(Records contained in a dataset)
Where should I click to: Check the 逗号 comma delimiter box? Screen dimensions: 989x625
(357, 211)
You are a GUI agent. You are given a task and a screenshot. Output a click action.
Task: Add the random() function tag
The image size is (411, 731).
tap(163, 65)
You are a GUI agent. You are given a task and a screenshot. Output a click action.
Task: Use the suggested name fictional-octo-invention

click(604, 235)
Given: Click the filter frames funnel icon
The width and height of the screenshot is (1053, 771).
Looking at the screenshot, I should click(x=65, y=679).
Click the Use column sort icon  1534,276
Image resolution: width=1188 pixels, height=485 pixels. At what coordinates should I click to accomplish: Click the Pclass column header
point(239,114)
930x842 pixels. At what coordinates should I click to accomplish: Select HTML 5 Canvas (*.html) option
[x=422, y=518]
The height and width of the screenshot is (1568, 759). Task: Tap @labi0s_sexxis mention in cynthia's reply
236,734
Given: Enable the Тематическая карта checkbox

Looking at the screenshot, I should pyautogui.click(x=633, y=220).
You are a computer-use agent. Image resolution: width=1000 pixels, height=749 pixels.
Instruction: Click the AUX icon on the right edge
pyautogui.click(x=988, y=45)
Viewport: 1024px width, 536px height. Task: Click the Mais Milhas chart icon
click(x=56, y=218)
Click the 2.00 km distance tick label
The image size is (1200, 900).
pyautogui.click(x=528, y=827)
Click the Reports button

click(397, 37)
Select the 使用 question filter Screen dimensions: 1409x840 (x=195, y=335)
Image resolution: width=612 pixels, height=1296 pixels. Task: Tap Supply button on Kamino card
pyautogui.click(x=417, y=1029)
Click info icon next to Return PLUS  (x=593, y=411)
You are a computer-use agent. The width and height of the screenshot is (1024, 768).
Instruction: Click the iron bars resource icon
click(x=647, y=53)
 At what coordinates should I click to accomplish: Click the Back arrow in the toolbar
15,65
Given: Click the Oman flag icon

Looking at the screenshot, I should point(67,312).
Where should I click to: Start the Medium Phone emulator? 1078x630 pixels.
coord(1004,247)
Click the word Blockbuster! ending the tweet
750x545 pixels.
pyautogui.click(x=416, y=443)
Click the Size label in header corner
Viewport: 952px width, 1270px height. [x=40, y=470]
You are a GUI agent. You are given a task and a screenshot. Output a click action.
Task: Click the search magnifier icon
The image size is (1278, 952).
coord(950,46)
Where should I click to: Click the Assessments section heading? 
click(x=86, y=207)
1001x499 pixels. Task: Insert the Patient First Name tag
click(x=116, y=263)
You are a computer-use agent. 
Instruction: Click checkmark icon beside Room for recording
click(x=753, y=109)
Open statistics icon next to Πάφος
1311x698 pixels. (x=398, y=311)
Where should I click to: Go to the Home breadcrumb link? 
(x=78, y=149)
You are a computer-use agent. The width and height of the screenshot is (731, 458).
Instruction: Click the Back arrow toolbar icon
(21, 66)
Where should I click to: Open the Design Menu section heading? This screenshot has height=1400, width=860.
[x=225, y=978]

[HOW TO COMPLETE THIS TASK]
Respond with only the number of lines in the data that include the string "filter".

[SOLUTION BELOW]
2